Days Inn Worldwide, Inc. v. Sai Baba, Inc.

300 F. Supp. 2d 583, 2004 U.S. Dist. LEXIS 887, 2004 WL 117064
CourtDistrict Court, N.D. Ohio
DecidedJanuary 26, 2004
Docket3:03CV7148
StatusPublished
Cited by6 cases

This text of 300 F. Supp. 2d 583 (Days Inn Worldwide, Inc. v. Sai Baba, Inc.) is published on Counsel Stack Legal Research, covering District Court, N.D. Ohio primary law. Counsel Stack provides free access to over 12 million legal documents including statutes, case law, regulations, and constitutions.

Bluebook
Days Inn Worldwide, Inc. v. Sai Baba, Inc., 300 F. Supp. 2d 583, 2004 U.S. Dist. LEXIS 887, 2004 WL 117064 (N.D. Ohio 2004).

Opinion

ORDER

CARR, District Judge.

This is a contract case in which plaintiff Days Inn Worldwide, Inc. (“Days Inn”) accuses defendants Sai Baba, Inc. (“Sai Baba”), Anil Megha, and Rakesh Megha of failing to meet their contractual obligations under a franchise license agreement. Defendants have filed six counterclaims against plaintiff, alleging that it acted improperly during the course of their contractual relationship. This court has jurisdiction pursuant to 28 U.S.C. § 1332.

Pending is plaintifficounterclaim defendant Days Inn’s Fed.R.Civ.P. 12(b)(6) motion to dismiss the counterclaims. For the following reasons, that motion will be granted in part and denied in part.

BACKGROUND

Defendants Anil and Rakesh Megha are residents of Indiana and owners of defendant Sai Baba, Inc., an Ohio corporation. Until late 2002, defendants operated a hotel in Van Wert, Ohio pursuant to a franchise agreement with plaintiff. Plaintiff Days Inn is a large national hotel franchisor, and is a Delaware corporation with its principal place of business in New Jersey.

Defendants operated the Van Wert Days Inn hotel for approximately ten years before expiration of their first license agreement in 1999. The parties executed a second license agreement on June 23, 1999. 1 *587 Defendants continued to operate their hotel as a Days Inn hotel until late 2002, when plaintiff terminated the license agreement and filed the instant suit for damages. Plaintiff claims that it terminated the agreement because defendants’ hotel repeatedly failed to meet minimum quality assurance standards as required in the license agreement.

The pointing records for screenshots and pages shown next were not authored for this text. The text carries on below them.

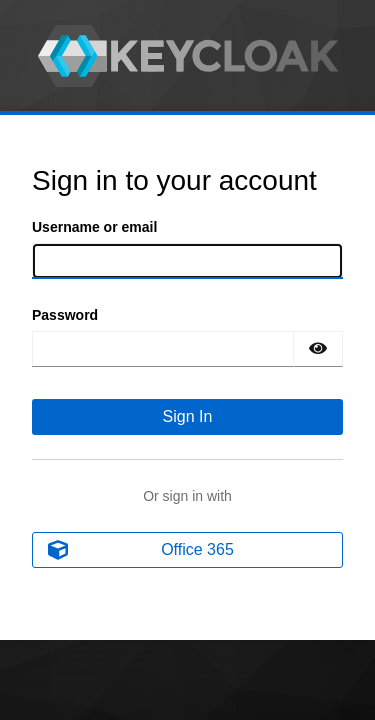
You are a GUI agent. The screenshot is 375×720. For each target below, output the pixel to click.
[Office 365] (187, 550)
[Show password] (318, 349)
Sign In (188, 416)
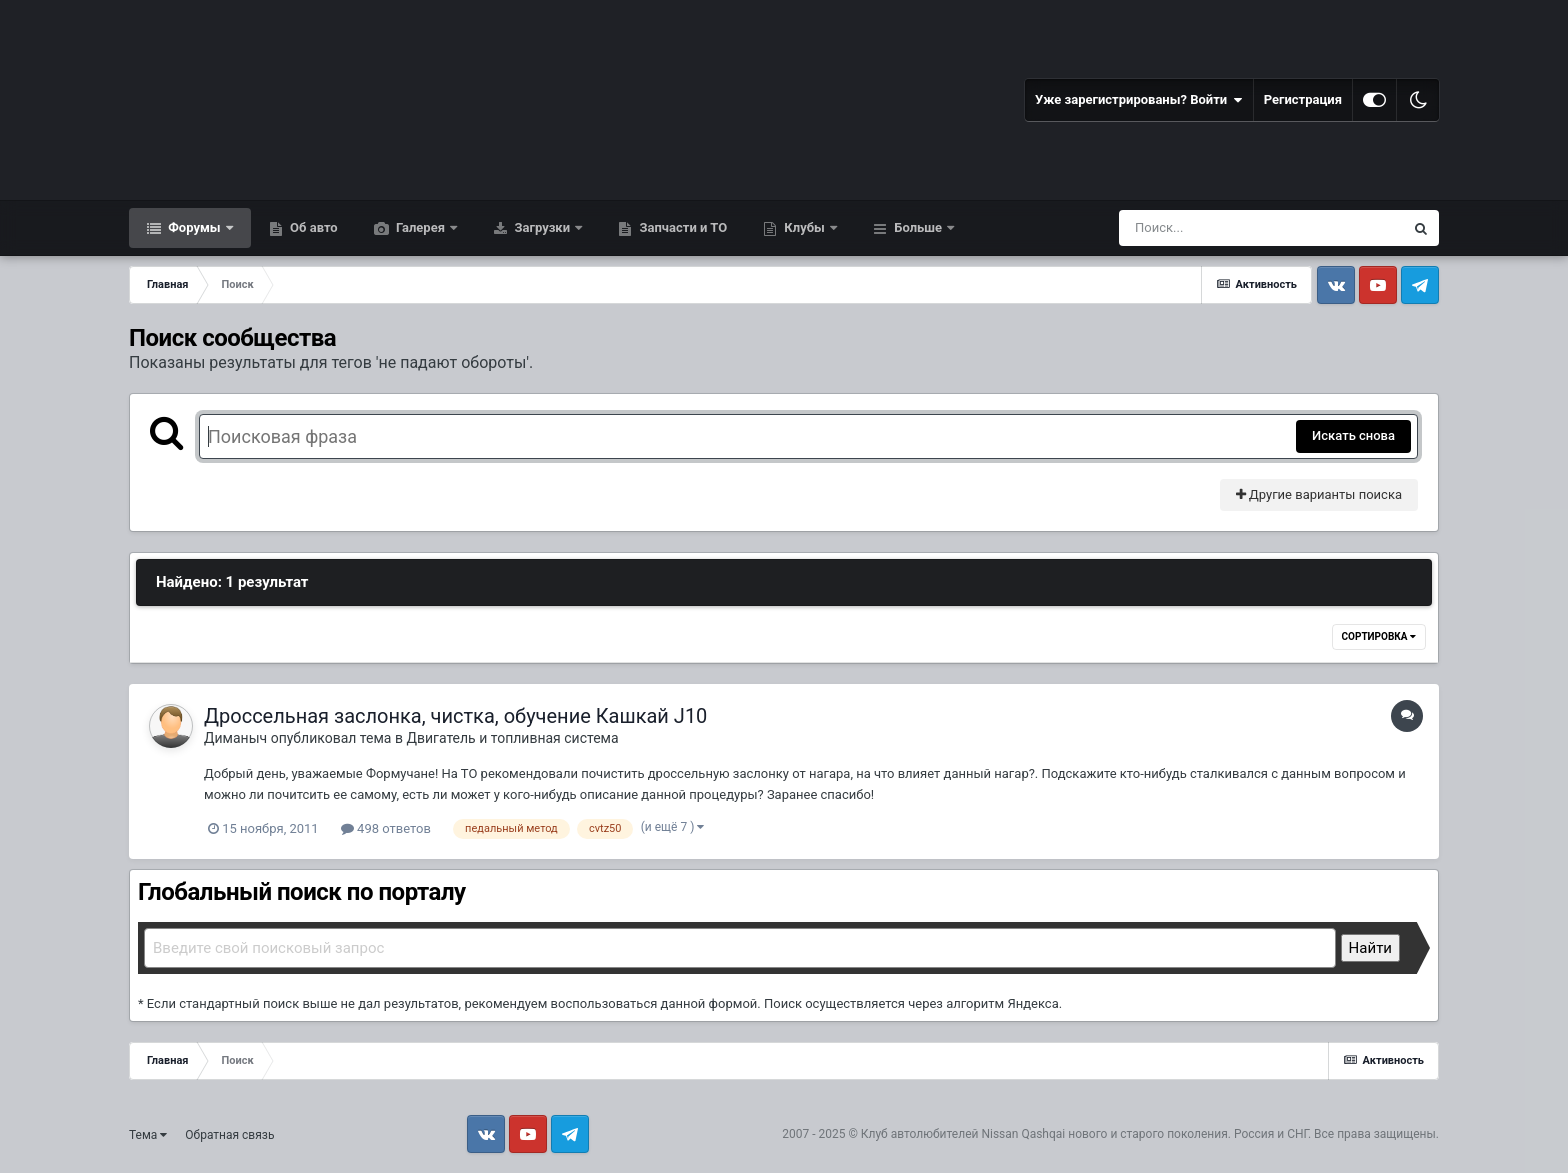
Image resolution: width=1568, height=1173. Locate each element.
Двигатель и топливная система (512, 738)
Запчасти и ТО (681, 227)
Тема (148, 1135)
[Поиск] (1224, 228)
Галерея (421, 227)
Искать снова (1353, 435)
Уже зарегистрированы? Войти (1139, 100)
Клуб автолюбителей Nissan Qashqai (963, 1134)
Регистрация (1303, 99)
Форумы (194, 227)
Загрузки (542, 227)
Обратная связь (229, 1135)
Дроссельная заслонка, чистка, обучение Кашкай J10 (455, 716)
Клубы (804, 227)
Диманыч (235, 738)
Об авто (312, 227)
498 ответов (386, 828)
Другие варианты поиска (1319, 494)
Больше (918, 227)
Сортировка (1379, 636)
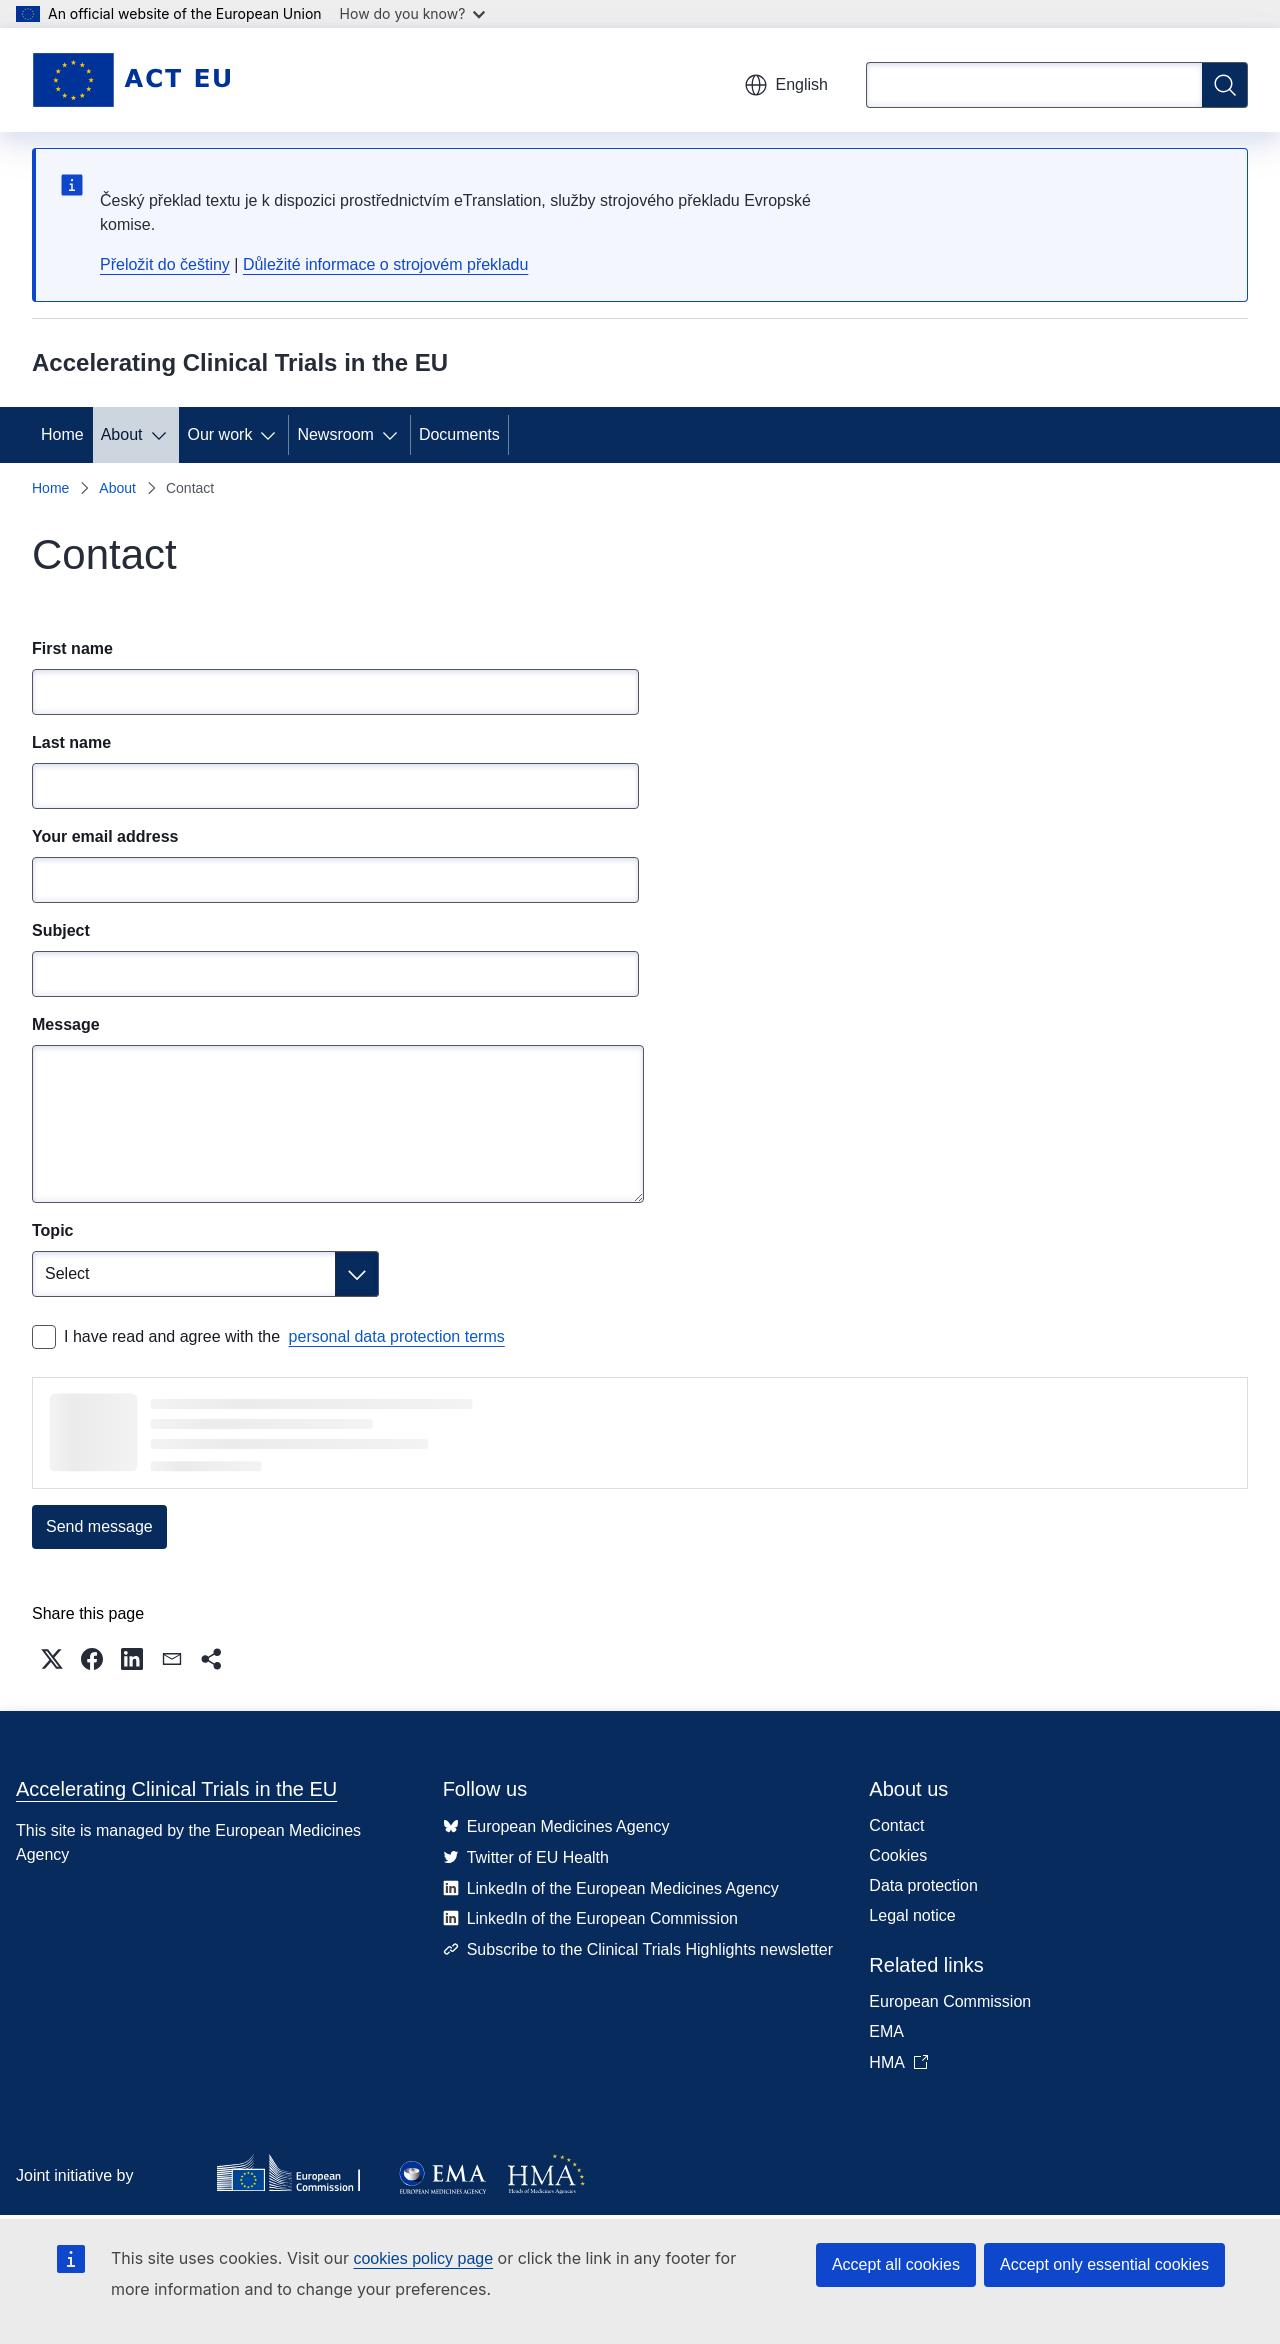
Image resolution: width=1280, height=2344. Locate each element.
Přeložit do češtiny (165, 264)
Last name (71, 742)
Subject (61, 930)
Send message (99, 1526)
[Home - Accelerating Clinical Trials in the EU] (131, 80)
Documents (459, 434)
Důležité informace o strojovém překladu (385, 264)
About (122, 434)
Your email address (105, 836)
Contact (896, 1825)
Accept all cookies (896, 2264)
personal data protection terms (397, 1336)
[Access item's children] (163, 435)
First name (72, 648)
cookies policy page (423, 2258)
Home (62, 434)
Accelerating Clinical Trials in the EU (176, 1789)
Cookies (898, 1855)
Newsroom (335, 434)
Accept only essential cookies (1104, 2264)
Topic (52, 1230)
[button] (52, 1659)
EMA (886, 2031)
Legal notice (912, 1915)
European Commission (950, 2001)
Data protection (923, 1885)
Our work (220, 434)
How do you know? (413, 13)
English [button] (786, 85)
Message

Defendants allege six counterclaims for: 1) equitable reformation of contract; 2) breach of an implied covenant of good faith and fair dealing; 3) violation of the Indiana Deceptive Franchise Practices Act, Indiana Code Ann. § 23-2-2.7-1; 4) declaratory judgment; and 5) tortious interference with prospective business relationships. Plaintiff alleges that defendants’ complaint fails to state any claim on which relief can be granted and therefore requests that the court dismiss each of defendants’ counterclaims.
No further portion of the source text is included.